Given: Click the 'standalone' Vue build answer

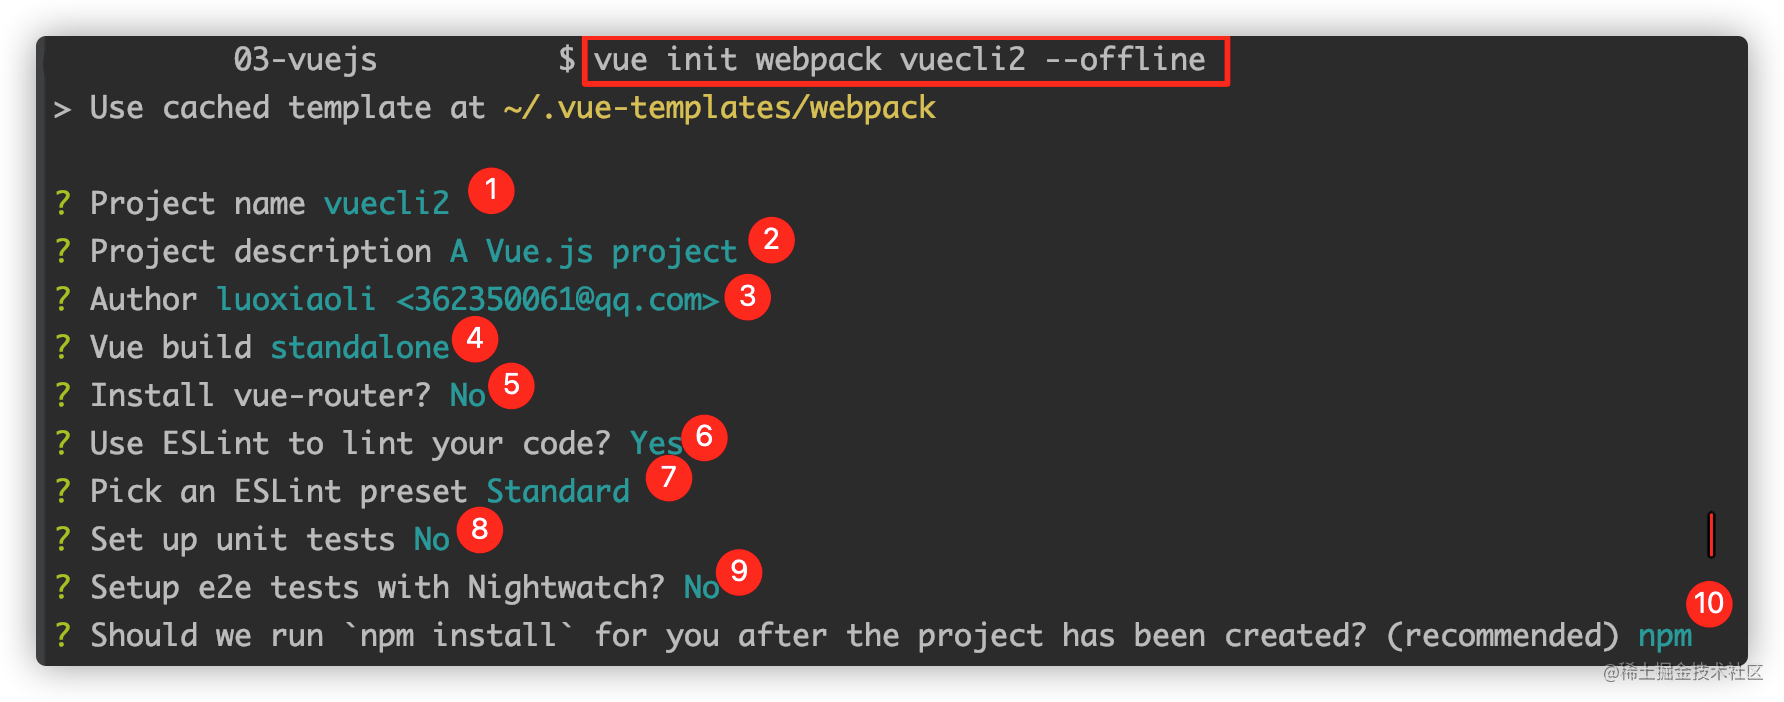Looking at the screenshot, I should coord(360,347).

□ □ □ □

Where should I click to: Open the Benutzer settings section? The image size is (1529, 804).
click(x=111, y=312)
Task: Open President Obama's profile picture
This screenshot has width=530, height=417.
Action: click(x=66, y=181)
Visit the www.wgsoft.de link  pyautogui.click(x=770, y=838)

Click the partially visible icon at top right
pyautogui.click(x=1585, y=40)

□ □ □ □

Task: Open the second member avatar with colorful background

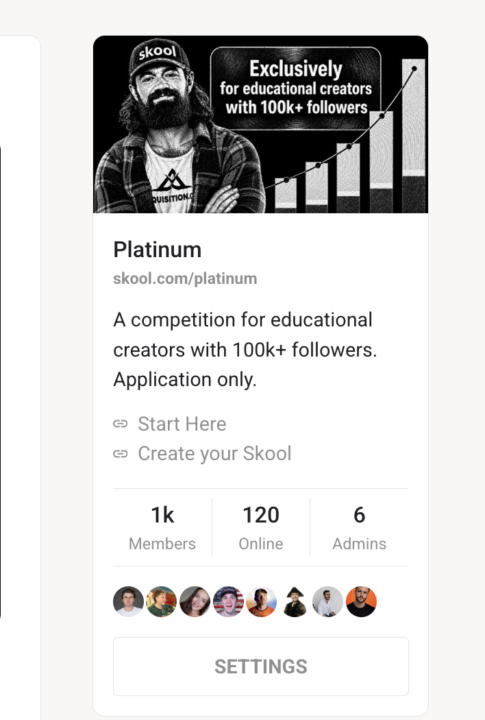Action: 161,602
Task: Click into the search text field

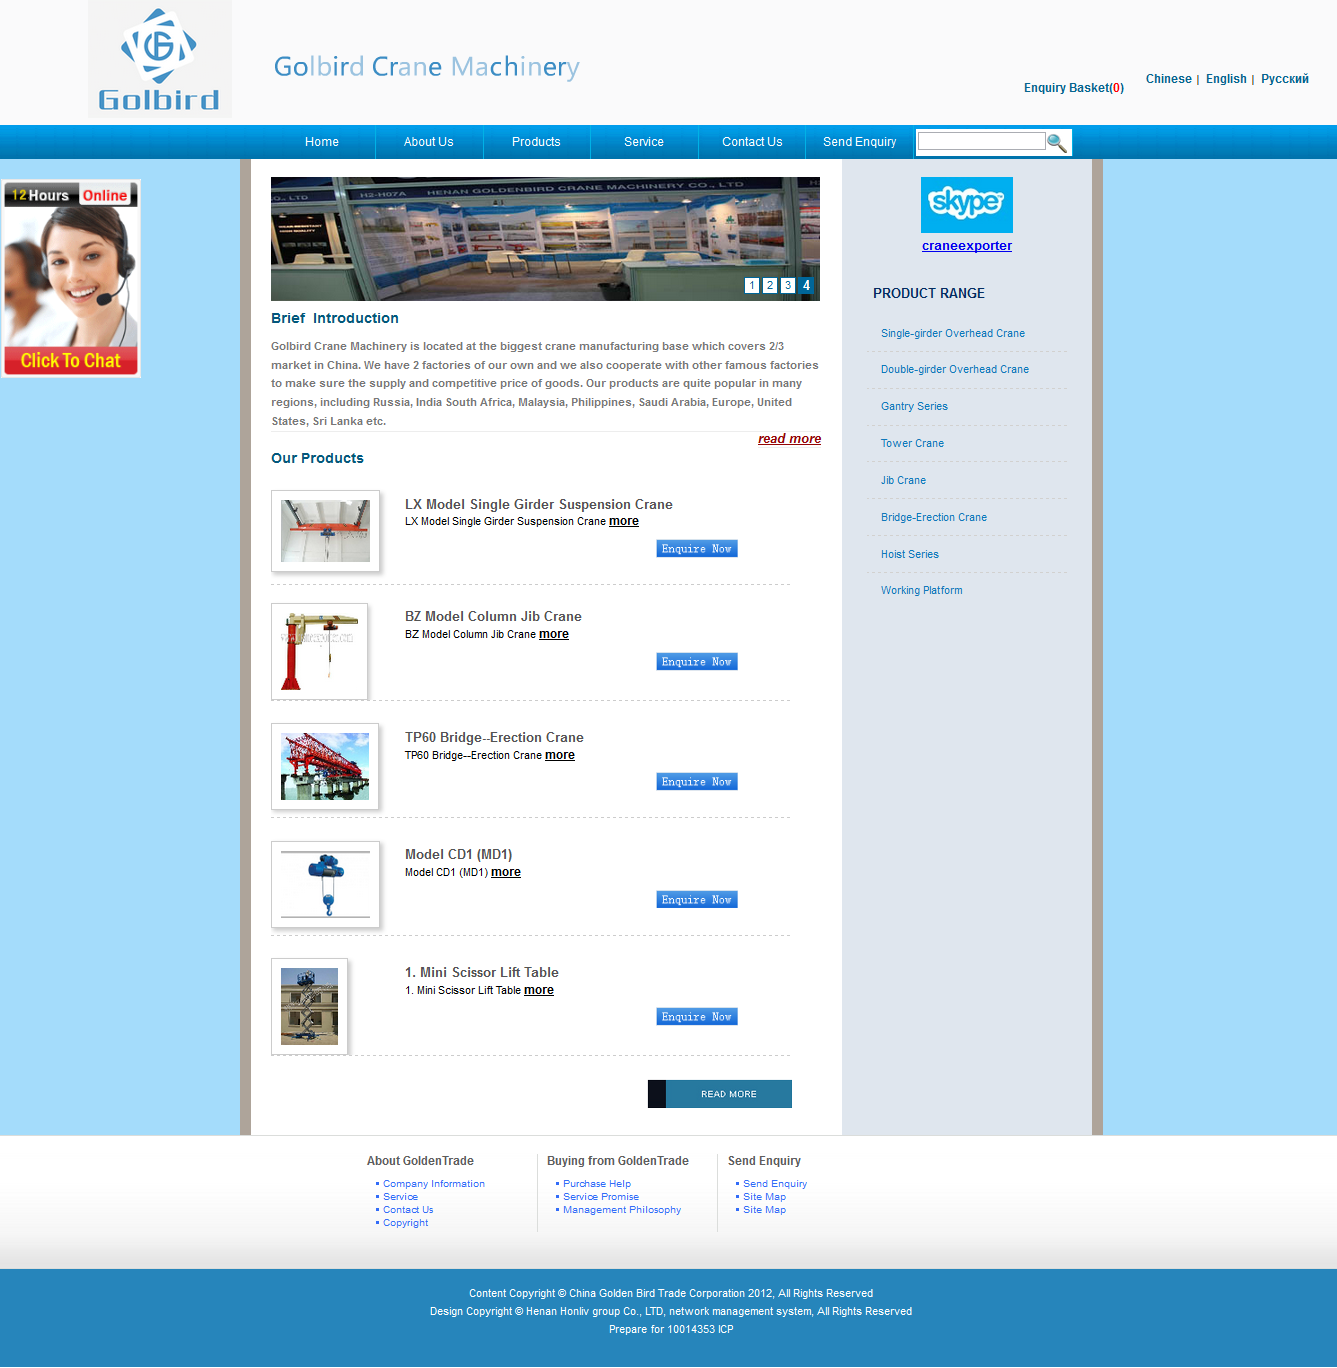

□ □ □ □

## EXERCISE
Write down, word for word, the lines above from the one containing "Where should I" through the one containing "Visit the www.wgsoft.de", both ends included.

## FINISHED EXERCISE
Where should I click to: Open the Benutzer settings section? The image size is (1529, 804).
click(x=111, y=312)
Task: Open President Obama's profile picture
This screenshot has width=530, height=417.
Action: click(x=66, y=181)
Visit the www.wgsoft.de link  pyautogui.click(x=770, y=838)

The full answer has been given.